Using the following expression
$$H_{2k+1}(x)=(-1)^k\cdot 2^{k+1}(2k+1)!!\bigg(x+\sum_{j=1}^{k}\frac{(-4k)(-4k+4)\cdots (-4k+4j-4)}{(2j+1)!}x^{2j+1}\bigg)$$
we have, using $n!!\cdot 2^{\frac{n-1}{2}}(\frac{n-1}{2})!=n!$,
$$\begin{align}H_{n}(x)&=(-1)^{\frac{n-1}{2}}\cdot 2^{\frac{n+1}{2}}n!!\bigg(x+\sum_{j=1}^{\frac{n-1}{2}}\frac{(-2n+2)(-2n+6)\cdots (-2n+4j-2)}{(2j+1)!}x^{2j+1}\bigg)
\\\\&=(-1)^{\frac{n-1}{2}}\cdot 2^{\frac{n+1}{2}}n!!\bigg(x+\frac{(-2n+2)(-2n+6)\cdots (-4)}{n!}x^{n}
\\&\qquad\qquad\qquad\qquad+\sum_{j=1}^{\frac{n-3}{2}}\frac{(-2n+2)(-2n+6)\cdots (-2n+4j-2)}{(2j+1)!}x^{2j+1}\bigg)
\\\\&=(-1)^{\frac{n-1}{2}}\cdot 2^{\frac{n+1}{2}}n!!\bigg(x+\frac{(-4)^{\frac{n-1}{2}}(\frac{n-1}{2})!}{n!}x^{n}
\\&\qquad\qquad\qquad\qquad\qquad+\sum_{j=1}^{\frac{n-3}{2}}\frac{(-4)^j(\frac{n-1}{2})!}{(2j+1)!(\frac{n-2j-1}{2})!}x^{2j+1}\bigg)
\\\\&=(-1)^{\frac{n-1}{2}}\cdot 2^{\frac{n+1}{2}}n!!x+2^nx^{n}
\\&\qquad\qquad\qquad\qquad+\sum_{j=1}^{\frac{n-3}{2}}\frac{n!\cdot(-1)^{\frac{n-1}{2}}\cdot 2^{\frac{n+1}{2}}(-4)^{j}}{(2j+1)!\left(\frac{n-2j-1}{2}\right)!\cdot 2^{\frac{n-1}{2}}}x^{2j+1}
\\\\&=(-1)^{\frac{n-1}{2}}\cdot 2^{\frac{n+1}{2}}n!!x+2^nx^{n}
\\&\qquad\qquad\qquad\qquad+n\sum_{j=1}^{\frac{n-3}{2}}\frac{(n-2j-2)!\binom{n-1}{2j+1}(-1)^{\frac{n-1}{2}}\cdot 2\cdot (-4)^{j}}{\left(\frac{n-2j-1}{2}\right)!}x^{2j+1}
\\\\&=2x^n+(2^n-2)x^{n}+2n(-1)^{\frac{n-1}{2}}\sum_{j=\color{red}{0}}^{\frac{n-3}{2}}\frac{(n-2j-2)!}{\left(\frac{n-2j-1}{2}\right)!}\binom{n-1}{2j+1}(-4)^{j}x^{2j+1}
\end{align}$$
So, there is a polynomial $g$ with integer coefficients such that
$$H_n(x)=2x^n+(2^n-2)x^n+(x^r-1)\times 0+ng$$
Since $n$ is either a prime number or Fermat pseudoprime to base $2$, we get $2^n-2\equiv 0\pmod n$.

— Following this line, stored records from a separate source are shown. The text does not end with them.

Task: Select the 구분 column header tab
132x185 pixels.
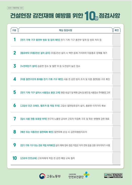Action: coord(14,30)
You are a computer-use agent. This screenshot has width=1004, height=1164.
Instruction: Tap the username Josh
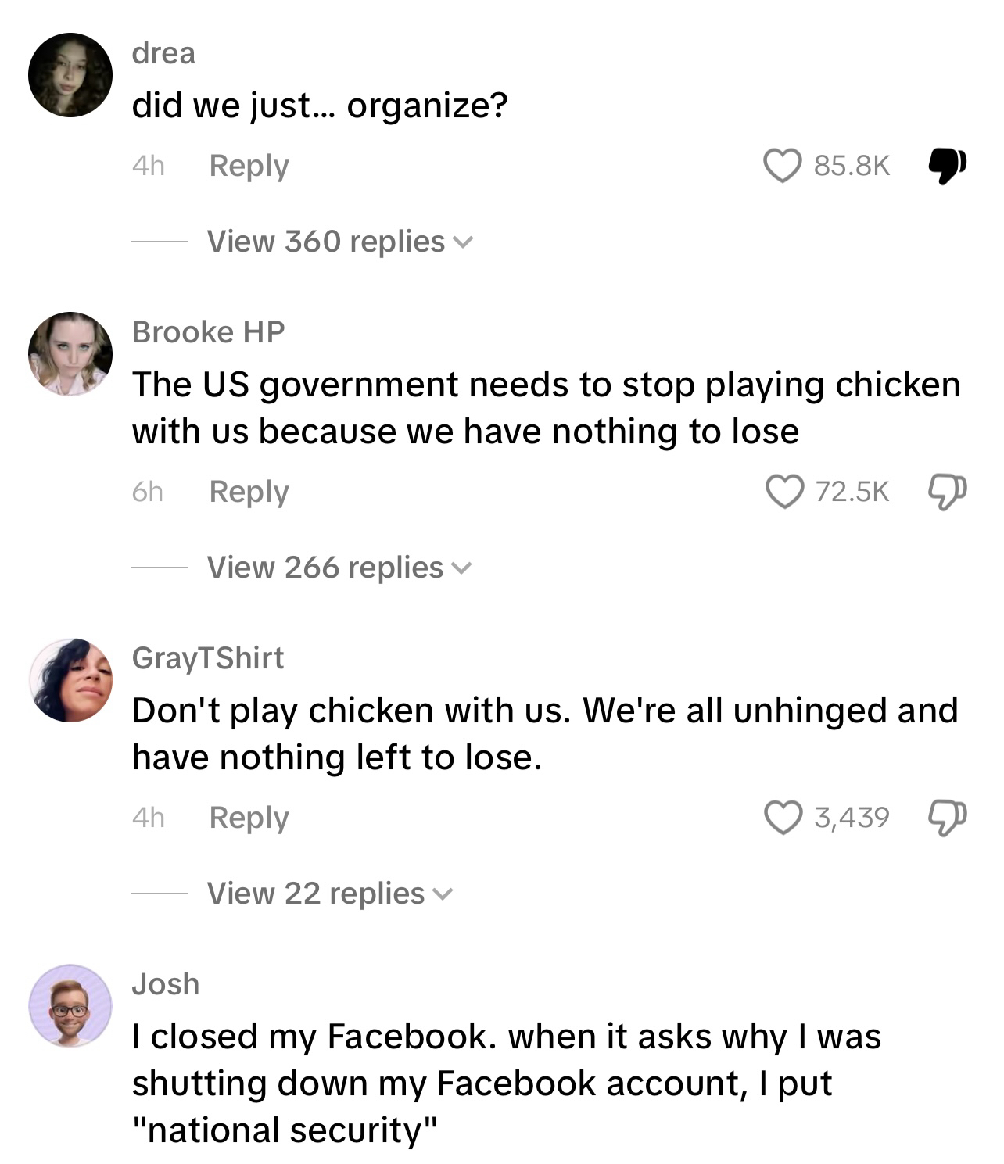click(165, 984)
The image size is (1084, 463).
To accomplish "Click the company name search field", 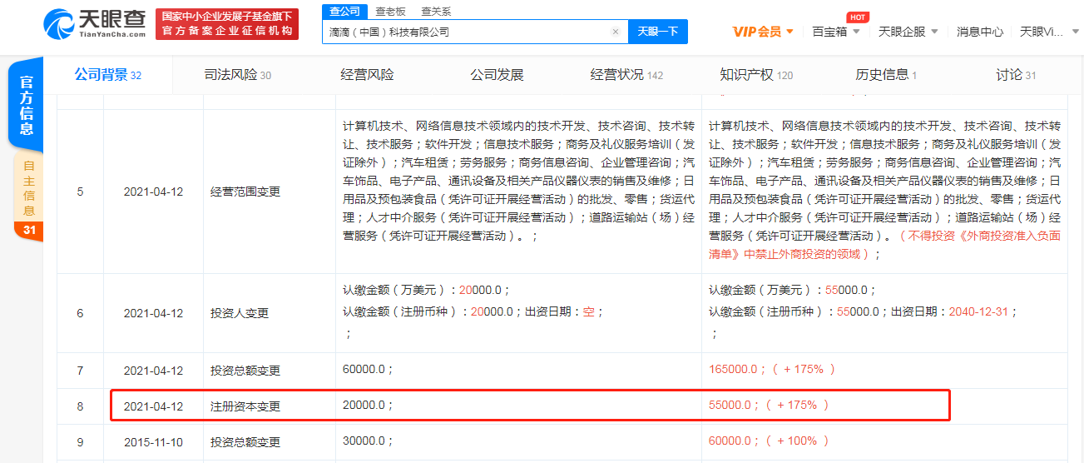I will (466, 32).
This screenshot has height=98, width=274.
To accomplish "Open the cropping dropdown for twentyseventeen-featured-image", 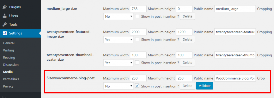I will (119, 40).
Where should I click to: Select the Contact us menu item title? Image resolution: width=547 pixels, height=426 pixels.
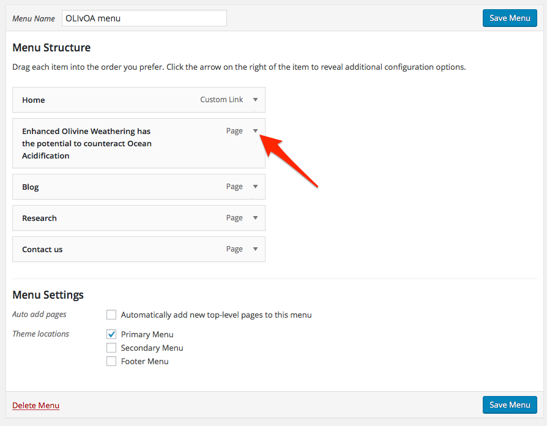42,250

It follows that $$H_n(x)\equiv 2x^n\pmod{x^r-1,n}\qquad\blacksquare$$
Best Answer
Quoting from Dickson, History of the Theory of Numbers, Volume 1, page 378:
A. Hurwitz [L'intermediaire des math. 2 (1895) 41] gave a generalization of Proth's theorem. Let $F_n(x)$ denote an irreducible factor of degree $\phi(n)$ of $x^n-1$. Then if there exists an integer $q$ such that $F_{p-1}(q)$ is divisible by $p$, $p$ is a prime.
I haven't been able to find the Hurwitz paper.